The British Government over the weekend gave a seal of approval for more foreign investments in Lagos, as plans get underway for the take-off of the first waste to energy plant in the State.
The Deputy British High Commissioner in Nigeria, Mr. Ben Llewellyn Jones, gave the official nod when he spoke at Igando Refuse Dumpsite after a guided tour of facilities of the West African ENRG, alongside State officials, led by the Commissioner for the Environment and Water Resources, Mr. Tunji Bello.
In his words: “Though some people think about Nigeria and investments and look the other way, we say ‘look this way’. We will help you and it is a real opportunity here as it is being demonstrated today and even opportunities to grow beyond even what is being achieved now, which is so fantastic”.
“It is absolutely outstanding what is being achieved using British technology, finance and real great Nigerian drive and expertise to create something special that is really going to grow and grow”, the diplomat added.
Jones reiterated that so many issues of climate change, the challenge of pollution, challenge of drainage and of plastics getting into the drains cropped up at the site but are being solved by the West African ENRG waste conversion facility, which is so impressive.
The Commissioner for the Environment and Water Resources, Mr. Tunji Bello, while welcoming the team, said the quest of West African ENRG to move from waste-to-wealth to establishing the first waste-to-energy facility speaks volumes about the conducive business atmosphere in Lagos.
Bello, who was with the Permanent Secretary, Environmental Services, Mrs. Belinda Odeneye, and LAWMA MD, Mr. Ibrahim Odumboni, said West African ENRG came to Lagos in 2014 and had its waste conversion plant unveiled by Governor Fashola in 2015, saying the company now plans to set up a waste-to-energy plant.
“There were some intervals of difficulties, that we have now successfully overcome. Now, we have been able to restore all that they started with. They have also improved a lot of things. You must have observed during the inspection today a lot of conversion processes from waste to plastics, rubber, cans and bottles”, Bello stated.
The Commissioner said from the brief and visual clips on the proposed waste-to-energy project presented by West African ENRG, it is clear that if the organisation gets more enablement, it would make further progress in waste conversion.
“Lagos has always been a Mecca of investments. What we just need to do is to make sure that infrastructural developments are accelerated and substantial progress is being made in that regard. We have the roads, water and other infrastructural facilities ready”, he emphasised.

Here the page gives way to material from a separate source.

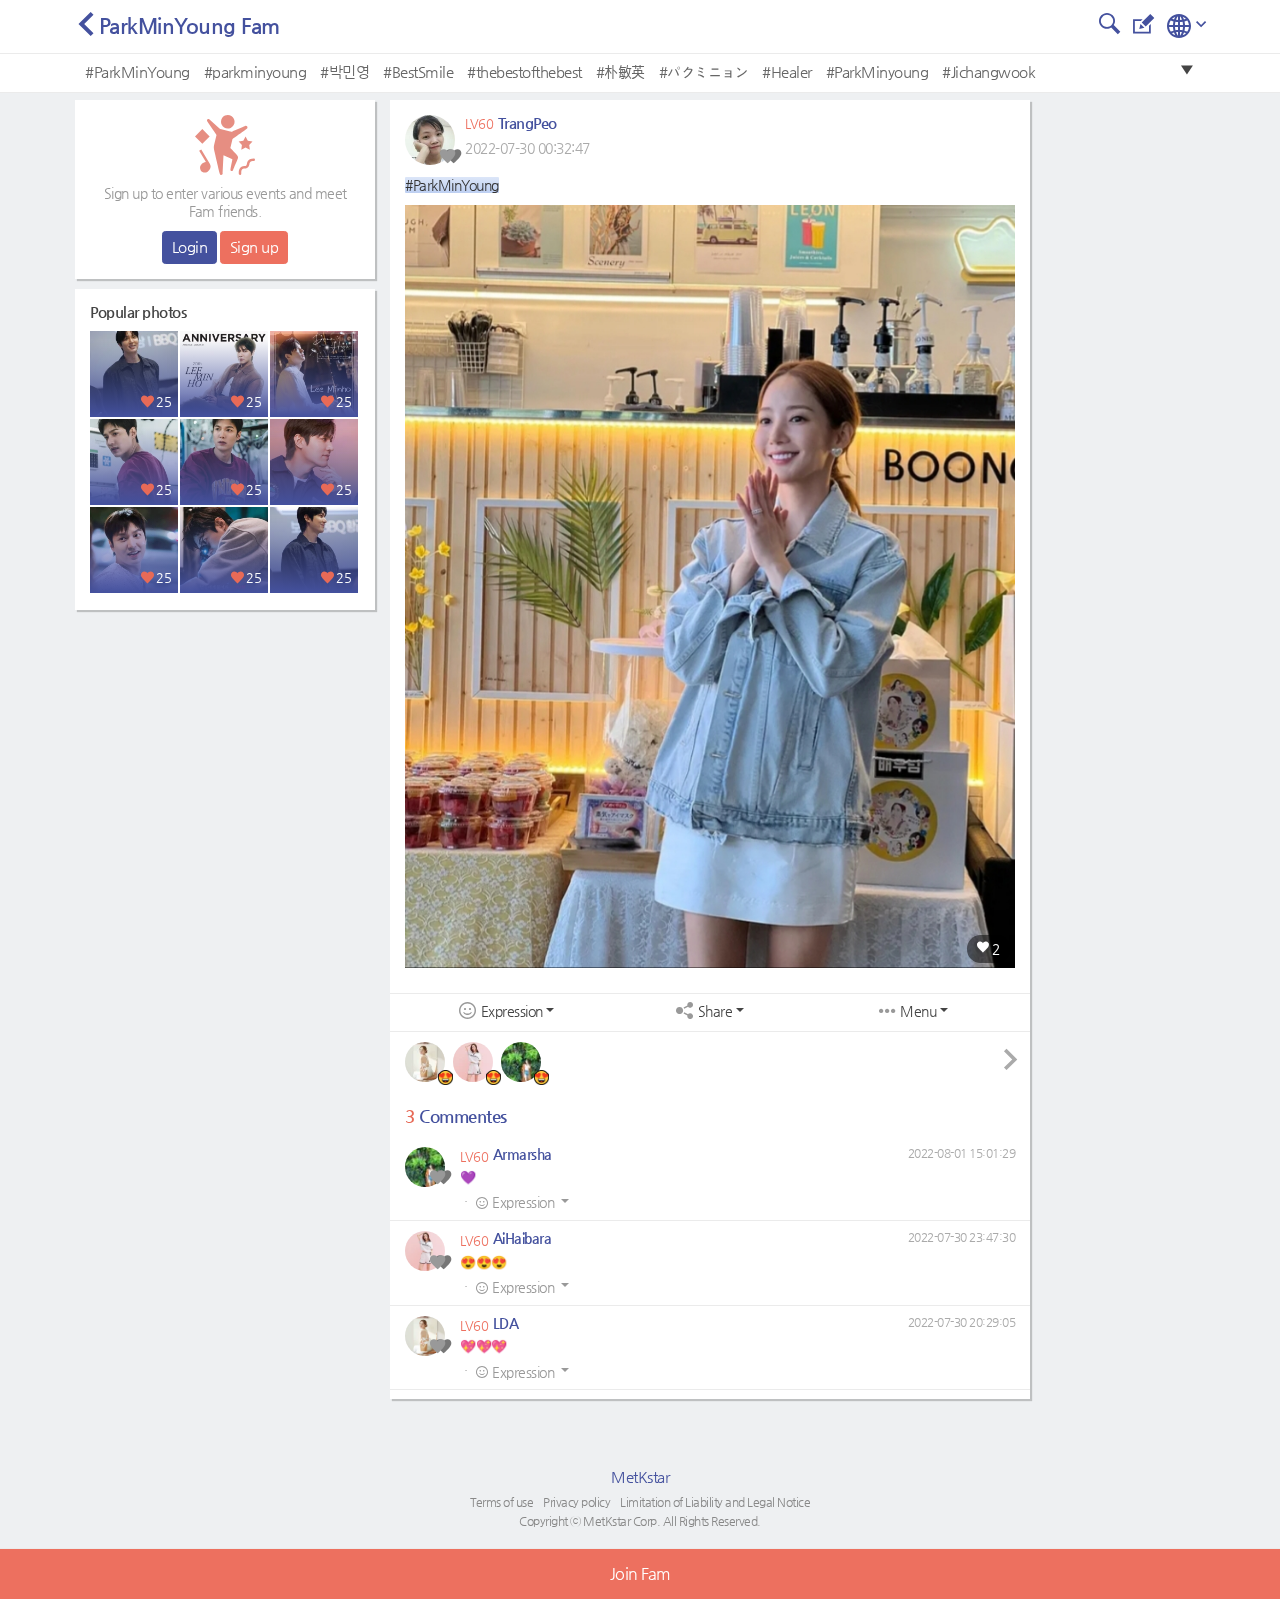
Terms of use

While taking the guests round, the CEO of West African ENRG, Mr. Paul O’Callaghan, said his organisation plans to invest about $125 to $150 million dollars to build a 25 megawatts waste-to-energy facility that would process 2.5 tonnes of waste daily.
“At the moment, it takes three to four hours in the dry season to tip waste at the open landfill site to the wet season that takes as much as 24 hours depending on the weather. We are committing to under 30 mins and aiming for 15 minutes turnaround time”, O’Callaghan explained.
He said the new project means the PSP will move from houses to the waste-to-energy facility and within 15mins will be back on the streets collecting wastes, thus creating better economy for the PSP and a quicker and cleaner Lagos State.
O’Callaghan, who was in company of the COO, Lolade Oresanwo, expressed readiness to convert the Olusosun dumpsite to a waste-to-energy facility that would be built to British standards in terms of emission control if closed down, adding that it would take approximately 20 months to complete after groundbreaking.
The Managing Director of LAWMA, Mr. Ibrahim Odumboni, who was part of the team, expressed confidence with what he saw, maintaining that there is capacity to cope with the level of recyclables that will be generated from the society while sorting from source.
“For me, this is an encouragement for us to give them an enabling environment to do something similar around here and other parts of Lagos, so that we can bring development and prosperity to the circular economy within the State.
“We want to have the first waste-to-energy plant in Lagos before the end of the year. So, following today’s visit, we are in discussions to be able to give them a Letter of Intent, with the possibility of signing an MOU as soon as possible to commence a step towards waste-to-energy for Lagos State”, the MD explained.